I can make a British style garden. A space that isn’t solely for me but that reminds me of home. That there is a place where people can rest and enjoy the flowers in somewhat private surroundings. For, just as they differ from the British in so many ways, the Americans differ in the way they garden (not that they call it a garden, that just means vegetables, they call it a yard).


The Mid-Western garden often ends up being planted, in my experience, in one of two predominant ways. One technique employed is to plant a bunch of evergreens like juniper, shade loving plants like hostas and cover everything in huge piles of impermeable mulch so no weeds are ever to be seen and very little watering has to take place. The other technique is what is known in garden design as “prairie style” planting, this uses native plants like Coneflowers (Echinacea), Black Eyed Susans (Rudbeckia) and things like Goldenrod in big drifts of planting that again have huge amounts of mulch thrown upon it so again there are few weeds and limited watering. 


I generalise, of course, but the Mid-Western approach to gardening appears to be based on a need for conformity, “curb appeal” and low maintenance. There is a desire it seems for a garden you plant once, at the beginning of the season and then forget about. The only gardeners who approach this differently are vegetable gardeners who essentially create mini allotments somewhere on their property and very rarely seem to bother about flowers at all.



I love, and miss, the English country garden, the window boxes of the urban high rises. When we drive through small Wisconsin villages, I find myself longing for dry stone walls and impossibly full and bursting cottage gardens, all wisteria climbing up the walls and roses in every corner.


I like gardening. Gardening that I have to come back to, progress that I can track, the passing of the seasons. Seed trays and starter mix inside while there’s still snow on the ground outside; a table and chairs under the shade of our apple tree out on the patio.


 I don’t exactly like weeding, but I appreciate that its necessity means that I must be doing something right. I enjoy trimming trees with a hand saw not a chain saw and pruning bushes with a pair of secateurs not a hedge trimmer, because it's not about how quickly I can get things done. I love that much of my garden isn’t productive past flowers that are ephemeral in nature and a general feeling of well-being that it gives me. 

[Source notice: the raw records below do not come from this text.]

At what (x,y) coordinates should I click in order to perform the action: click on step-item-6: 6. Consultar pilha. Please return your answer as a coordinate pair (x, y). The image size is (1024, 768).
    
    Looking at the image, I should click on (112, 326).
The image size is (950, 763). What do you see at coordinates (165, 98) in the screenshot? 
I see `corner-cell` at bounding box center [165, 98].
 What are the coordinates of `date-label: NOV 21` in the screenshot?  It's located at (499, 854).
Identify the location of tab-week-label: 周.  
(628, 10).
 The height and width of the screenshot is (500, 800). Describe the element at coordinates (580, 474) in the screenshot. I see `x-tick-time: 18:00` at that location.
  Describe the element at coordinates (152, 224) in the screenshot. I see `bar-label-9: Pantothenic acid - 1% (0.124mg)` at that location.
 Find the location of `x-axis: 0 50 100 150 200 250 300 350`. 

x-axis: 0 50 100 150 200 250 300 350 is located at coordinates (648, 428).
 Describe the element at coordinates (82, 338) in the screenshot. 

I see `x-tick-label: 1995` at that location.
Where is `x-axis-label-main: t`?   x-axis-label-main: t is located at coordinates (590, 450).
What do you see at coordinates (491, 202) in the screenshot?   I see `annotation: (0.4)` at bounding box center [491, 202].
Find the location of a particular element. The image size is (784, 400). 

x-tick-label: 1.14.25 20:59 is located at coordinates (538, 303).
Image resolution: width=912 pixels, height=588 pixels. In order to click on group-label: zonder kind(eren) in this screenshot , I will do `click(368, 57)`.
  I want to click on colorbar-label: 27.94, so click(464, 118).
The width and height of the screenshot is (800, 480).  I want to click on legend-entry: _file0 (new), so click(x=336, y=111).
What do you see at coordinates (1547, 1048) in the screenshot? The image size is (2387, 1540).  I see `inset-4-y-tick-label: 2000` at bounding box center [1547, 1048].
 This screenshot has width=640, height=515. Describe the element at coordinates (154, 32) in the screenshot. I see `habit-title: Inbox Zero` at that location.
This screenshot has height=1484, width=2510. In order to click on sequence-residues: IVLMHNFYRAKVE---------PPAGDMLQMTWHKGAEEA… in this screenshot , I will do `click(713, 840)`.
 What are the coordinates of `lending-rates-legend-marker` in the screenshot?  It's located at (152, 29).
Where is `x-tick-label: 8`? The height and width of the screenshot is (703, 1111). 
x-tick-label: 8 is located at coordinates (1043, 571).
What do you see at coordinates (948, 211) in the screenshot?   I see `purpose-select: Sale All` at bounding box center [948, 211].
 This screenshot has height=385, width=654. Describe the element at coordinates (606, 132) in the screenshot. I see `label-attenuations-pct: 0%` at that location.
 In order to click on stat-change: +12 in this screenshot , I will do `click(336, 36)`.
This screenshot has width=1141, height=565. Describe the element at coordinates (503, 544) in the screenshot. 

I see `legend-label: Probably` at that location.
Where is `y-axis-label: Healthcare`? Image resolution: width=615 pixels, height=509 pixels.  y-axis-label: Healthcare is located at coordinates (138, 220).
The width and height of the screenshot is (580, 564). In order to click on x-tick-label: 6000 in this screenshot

I love that gardening connects me to my mother and father, my grandparents and my whole nation. Somehow, gardening makes me able to square the circle of living as something of an exile, I can garden like an Englishman would garden and create a sanctuary in a Mid-western neighbourhood on the East-side of Madison, Wisconsin.


I call it Heritage Hollow, because everyone knows that any self-respecting British house and garden needs a name and not just a number. Going forward I’m going to try to write about how well I’m succeeding and how I’m failing in this endeavour. I hope you’ll do bless with reading my humble scratchings.